The tastiest brain candy to relax those tired neurons
Gaming on Linux
Deus Ex: Mankind Divided, Transport Fever, Total War: Warhammer.
There's plenty of Vulkan API news making the rounds, which is always good to see. The Radeon-Vulkan (radv) driver has been making plenty of progress, with lots of new features and bug fixes being pushed out, though still not really that stable as of yet. Along with that, Mesa 13 has seen upwards of 30 percent performance improvements on Vulkan over the last version on the Intel driver. At the same time, the porting house Feral Interactive has requested that Canonical provide a PPA for more updated Mesa drivers in order to be able to support more Intel and AMD hardware, which have unfortunately been neglected of late by many developers for such reasons. One interesting non-official project is VK9, which seeks to implement Direct X 9 over Vulkan, which may be useful to get more performance out of things like Wine. It would be nice though if this were done with d3d11, because it could hasten compatibility with a whole generation of games that are currently unplayable on Linux.

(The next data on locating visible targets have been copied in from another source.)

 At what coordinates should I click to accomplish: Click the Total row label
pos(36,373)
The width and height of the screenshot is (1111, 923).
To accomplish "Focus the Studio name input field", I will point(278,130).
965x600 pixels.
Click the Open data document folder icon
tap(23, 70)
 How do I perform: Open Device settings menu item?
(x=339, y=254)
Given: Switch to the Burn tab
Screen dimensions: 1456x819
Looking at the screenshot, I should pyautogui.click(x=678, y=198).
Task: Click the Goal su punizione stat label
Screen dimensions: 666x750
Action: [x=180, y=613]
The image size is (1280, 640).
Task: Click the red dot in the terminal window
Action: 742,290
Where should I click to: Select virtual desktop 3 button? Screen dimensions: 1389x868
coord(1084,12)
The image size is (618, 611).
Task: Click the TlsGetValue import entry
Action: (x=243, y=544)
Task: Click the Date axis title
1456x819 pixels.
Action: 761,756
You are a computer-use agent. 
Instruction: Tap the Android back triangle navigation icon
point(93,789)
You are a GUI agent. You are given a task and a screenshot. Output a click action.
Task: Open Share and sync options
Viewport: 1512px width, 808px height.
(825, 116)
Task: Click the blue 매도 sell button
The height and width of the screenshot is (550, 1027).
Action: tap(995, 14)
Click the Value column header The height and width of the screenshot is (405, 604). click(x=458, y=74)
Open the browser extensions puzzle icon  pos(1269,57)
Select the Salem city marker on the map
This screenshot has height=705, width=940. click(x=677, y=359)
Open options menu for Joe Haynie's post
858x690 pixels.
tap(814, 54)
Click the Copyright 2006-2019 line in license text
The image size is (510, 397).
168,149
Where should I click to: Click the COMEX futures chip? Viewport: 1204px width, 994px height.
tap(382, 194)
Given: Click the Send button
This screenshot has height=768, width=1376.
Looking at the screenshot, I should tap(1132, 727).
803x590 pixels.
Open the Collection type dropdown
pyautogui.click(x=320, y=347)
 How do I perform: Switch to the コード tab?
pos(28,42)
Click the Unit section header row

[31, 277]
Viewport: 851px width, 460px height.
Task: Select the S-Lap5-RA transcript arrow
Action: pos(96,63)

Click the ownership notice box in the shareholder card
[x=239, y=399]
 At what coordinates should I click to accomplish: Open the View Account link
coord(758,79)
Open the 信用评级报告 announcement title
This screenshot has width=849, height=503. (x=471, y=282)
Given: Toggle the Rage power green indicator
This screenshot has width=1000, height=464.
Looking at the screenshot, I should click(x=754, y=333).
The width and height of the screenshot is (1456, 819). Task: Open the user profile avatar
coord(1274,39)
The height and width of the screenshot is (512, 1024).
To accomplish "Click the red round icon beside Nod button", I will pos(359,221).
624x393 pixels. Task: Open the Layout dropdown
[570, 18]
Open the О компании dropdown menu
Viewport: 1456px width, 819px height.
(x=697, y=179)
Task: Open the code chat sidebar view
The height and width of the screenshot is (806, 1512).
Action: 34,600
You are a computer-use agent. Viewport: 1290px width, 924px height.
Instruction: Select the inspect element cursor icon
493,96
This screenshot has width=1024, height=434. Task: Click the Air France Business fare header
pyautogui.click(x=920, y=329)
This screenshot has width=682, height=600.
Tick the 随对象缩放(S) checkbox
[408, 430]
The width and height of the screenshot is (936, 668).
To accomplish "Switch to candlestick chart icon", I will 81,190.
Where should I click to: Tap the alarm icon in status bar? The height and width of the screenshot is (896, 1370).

On the virtual reality side of things, the open source platform OSVR has been added to the supported platforms on Steam. This is a pretty big step for the project, because if it is to stand much of a chance commercially, then being on the biggest digital distribution platform is a must. It's also interesting to see that Valve isn't shutting out platforms that can potentially compete with Vive, and convergence with SteamVR has been hinted at in the past.